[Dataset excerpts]
┄┄┄┄┄┄┄┄┄┄┄┄┄┄┄┄┄┄┄┄
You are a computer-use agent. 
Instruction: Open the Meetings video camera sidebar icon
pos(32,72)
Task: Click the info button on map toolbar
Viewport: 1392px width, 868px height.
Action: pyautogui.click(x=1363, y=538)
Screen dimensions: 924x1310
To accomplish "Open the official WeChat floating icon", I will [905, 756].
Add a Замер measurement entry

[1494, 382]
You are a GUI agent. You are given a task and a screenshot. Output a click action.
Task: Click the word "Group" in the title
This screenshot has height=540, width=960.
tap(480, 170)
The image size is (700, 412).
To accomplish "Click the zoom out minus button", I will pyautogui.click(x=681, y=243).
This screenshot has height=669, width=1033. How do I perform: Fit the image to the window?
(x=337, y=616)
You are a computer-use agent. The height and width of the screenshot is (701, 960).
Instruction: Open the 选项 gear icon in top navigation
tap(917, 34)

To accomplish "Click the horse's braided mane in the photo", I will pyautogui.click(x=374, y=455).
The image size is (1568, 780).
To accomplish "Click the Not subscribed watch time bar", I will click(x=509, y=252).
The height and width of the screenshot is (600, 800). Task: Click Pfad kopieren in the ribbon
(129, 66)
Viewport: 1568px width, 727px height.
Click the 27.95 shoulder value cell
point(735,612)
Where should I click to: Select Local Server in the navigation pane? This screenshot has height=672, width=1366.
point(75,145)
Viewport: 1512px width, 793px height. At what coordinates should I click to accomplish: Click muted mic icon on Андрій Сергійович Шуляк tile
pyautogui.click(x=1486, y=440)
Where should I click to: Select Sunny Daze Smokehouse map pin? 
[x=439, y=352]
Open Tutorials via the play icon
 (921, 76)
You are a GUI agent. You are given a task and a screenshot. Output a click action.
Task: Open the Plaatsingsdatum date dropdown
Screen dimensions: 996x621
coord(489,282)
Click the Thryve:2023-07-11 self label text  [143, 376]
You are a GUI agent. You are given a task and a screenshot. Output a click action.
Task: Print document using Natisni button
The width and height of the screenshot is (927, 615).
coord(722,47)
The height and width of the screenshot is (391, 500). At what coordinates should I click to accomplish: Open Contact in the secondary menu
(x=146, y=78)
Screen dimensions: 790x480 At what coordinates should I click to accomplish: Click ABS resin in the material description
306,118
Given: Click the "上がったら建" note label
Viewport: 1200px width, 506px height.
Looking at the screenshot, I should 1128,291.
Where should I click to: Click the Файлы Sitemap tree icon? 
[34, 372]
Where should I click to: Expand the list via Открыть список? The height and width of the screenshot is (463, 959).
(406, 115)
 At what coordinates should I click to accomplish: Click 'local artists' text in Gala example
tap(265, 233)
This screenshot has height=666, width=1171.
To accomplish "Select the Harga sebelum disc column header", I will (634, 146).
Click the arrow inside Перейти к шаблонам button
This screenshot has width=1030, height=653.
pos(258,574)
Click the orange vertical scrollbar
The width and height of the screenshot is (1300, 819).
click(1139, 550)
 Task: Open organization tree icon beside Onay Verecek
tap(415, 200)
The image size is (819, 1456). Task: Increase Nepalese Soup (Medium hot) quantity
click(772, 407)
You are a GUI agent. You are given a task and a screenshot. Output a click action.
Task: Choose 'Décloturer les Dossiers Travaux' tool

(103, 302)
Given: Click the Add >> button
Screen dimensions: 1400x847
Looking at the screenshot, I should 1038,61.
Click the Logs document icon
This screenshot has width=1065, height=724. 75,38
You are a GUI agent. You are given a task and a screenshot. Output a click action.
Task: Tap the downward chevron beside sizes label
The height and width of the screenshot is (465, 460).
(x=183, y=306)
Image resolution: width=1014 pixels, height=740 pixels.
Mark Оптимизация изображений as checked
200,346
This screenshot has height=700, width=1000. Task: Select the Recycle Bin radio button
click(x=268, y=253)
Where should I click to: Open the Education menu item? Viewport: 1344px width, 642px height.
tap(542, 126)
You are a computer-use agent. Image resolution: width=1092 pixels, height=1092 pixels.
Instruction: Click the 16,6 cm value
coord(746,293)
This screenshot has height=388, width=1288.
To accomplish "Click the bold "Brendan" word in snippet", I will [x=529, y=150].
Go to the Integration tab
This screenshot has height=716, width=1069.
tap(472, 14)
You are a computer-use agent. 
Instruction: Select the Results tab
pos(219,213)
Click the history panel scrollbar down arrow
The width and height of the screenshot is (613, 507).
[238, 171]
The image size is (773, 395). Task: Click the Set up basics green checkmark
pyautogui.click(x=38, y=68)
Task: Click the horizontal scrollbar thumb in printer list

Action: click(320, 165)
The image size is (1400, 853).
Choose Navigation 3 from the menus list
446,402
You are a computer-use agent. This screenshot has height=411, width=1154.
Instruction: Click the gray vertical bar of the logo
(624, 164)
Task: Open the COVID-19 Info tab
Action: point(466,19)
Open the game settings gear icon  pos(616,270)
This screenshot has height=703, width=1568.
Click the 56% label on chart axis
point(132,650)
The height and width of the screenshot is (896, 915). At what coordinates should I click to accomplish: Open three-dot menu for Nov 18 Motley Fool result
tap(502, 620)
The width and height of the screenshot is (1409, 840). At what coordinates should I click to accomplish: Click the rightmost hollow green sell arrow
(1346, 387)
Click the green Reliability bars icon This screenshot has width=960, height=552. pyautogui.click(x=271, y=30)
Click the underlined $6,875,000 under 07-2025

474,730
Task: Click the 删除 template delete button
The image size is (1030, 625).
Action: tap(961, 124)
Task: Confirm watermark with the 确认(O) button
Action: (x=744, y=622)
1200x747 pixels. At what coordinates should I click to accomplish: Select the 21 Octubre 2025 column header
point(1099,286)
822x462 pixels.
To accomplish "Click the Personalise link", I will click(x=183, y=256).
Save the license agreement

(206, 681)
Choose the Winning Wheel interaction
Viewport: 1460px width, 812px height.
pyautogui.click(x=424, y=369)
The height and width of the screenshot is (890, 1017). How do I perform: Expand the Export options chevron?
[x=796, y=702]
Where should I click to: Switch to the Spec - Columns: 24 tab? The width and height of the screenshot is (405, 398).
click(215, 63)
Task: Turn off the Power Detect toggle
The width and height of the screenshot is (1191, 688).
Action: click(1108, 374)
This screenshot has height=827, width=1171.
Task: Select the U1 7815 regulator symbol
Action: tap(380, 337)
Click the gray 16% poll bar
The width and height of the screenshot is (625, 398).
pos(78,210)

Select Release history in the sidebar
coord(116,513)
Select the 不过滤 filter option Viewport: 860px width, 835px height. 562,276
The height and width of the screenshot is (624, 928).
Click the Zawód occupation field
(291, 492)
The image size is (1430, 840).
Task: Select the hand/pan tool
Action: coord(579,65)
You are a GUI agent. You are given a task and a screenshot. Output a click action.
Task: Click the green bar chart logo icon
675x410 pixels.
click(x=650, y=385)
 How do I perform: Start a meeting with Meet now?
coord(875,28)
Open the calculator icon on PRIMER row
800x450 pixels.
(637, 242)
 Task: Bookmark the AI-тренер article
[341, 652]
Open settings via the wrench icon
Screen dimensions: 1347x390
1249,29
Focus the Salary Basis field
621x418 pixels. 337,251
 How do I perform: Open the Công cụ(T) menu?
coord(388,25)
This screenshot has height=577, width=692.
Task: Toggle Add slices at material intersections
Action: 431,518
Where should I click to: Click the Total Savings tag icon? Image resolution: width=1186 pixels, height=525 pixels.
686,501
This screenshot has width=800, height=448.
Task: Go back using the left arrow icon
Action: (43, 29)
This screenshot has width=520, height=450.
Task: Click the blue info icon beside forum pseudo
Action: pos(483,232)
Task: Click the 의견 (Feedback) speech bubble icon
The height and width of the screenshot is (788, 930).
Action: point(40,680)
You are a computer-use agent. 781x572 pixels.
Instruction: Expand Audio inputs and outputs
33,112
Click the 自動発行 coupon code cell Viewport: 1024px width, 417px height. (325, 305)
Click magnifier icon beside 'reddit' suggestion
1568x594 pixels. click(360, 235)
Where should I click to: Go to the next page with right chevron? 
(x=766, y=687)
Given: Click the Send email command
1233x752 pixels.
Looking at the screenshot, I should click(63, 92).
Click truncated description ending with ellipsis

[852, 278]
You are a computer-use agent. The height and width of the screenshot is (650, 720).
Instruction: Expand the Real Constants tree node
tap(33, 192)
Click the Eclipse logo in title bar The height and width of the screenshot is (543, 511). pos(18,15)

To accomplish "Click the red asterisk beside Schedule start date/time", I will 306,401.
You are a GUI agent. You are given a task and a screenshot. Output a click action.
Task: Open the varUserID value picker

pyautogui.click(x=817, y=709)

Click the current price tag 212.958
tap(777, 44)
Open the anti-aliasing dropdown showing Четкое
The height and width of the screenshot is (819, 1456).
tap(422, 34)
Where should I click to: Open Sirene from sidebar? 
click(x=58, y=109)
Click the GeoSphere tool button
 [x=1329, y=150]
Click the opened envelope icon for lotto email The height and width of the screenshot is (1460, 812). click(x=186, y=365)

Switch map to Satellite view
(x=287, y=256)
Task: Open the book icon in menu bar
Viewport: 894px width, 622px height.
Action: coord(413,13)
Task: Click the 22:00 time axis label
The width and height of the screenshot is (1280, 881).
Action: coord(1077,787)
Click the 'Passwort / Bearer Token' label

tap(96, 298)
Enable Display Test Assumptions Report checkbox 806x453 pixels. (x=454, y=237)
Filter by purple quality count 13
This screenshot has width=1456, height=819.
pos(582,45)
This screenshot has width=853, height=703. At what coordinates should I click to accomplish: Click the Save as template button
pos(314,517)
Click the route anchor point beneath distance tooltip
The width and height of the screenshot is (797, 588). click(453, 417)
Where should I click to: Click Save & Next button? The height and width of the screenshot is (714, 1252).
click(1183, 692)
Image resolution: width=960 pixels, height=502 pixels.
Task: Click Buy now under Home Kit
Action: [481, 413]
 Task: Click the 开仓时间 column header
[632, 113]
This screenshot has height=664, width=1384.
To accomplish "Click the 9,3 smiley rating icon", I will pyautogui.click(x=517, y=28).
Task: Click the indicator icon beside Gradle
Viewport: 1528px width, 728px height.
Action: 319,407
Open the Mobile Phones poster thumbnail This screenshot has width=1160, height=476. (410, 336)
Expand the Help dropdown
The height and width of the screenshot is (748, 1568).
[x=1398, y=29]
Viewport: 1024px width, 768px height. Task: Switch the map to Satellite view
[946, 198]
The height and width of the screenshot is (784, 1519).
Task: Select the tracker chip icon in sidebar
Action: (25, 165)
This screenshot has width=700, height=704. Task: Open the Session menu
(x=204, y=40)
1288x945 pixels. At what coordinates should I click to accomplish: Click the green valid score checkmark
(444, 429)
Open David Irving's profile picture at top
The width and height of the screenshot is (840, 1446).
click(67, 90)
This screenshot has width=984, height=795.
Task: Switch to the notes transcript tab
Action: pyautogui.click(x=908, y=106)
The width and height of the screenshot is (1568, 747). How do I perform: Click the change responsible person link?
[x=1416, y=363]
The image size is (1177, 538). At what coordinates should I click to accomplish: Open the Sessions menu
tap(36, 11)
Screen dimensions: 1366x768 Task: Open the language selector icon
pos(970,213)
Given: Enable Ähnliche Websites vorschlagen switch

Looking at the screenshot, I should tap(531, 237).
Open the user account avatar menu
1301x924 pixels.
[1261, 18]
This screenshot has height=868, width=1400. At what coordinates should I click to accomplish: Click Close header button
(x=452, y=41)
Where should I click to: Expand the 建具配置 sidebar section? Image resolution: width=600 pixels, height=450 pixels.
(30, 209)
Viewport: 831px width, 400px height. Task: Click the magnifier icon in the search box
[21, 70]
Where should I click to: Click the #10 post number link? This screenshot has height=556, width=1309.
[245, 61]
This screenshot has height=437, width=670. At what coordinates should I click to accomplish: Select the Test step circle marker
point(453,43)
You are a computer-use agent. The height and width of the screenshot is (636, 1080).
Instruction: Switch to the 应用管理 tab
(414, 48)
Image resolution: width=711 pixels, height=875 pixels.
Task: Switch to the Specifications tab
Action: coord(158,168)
┄┄┄┄┄┄┄┄┄┄┄┄┄┄┄┄┄┄┄┄
[How to complete this task] Wherever a line above contains "computer", copy that line.

[Answer section]
You are a computer-use agent. 
You are a computer-use agent. The height and width of the screenshot is (701, 960).
You are a computer-use agent. Image resolution: width=1092 pixels, height=1092 pixels.
You are a computer-use agent. 
You are a computer-use agent. This screenshot has height=411, width=1154.
You are a computer-use agent. 781x572 pixels.
You are a computer-use agent. The height and width of the screenshot is (650, 720).
You are a computer-use agent. The height and width of the screenshot is (636, 1080).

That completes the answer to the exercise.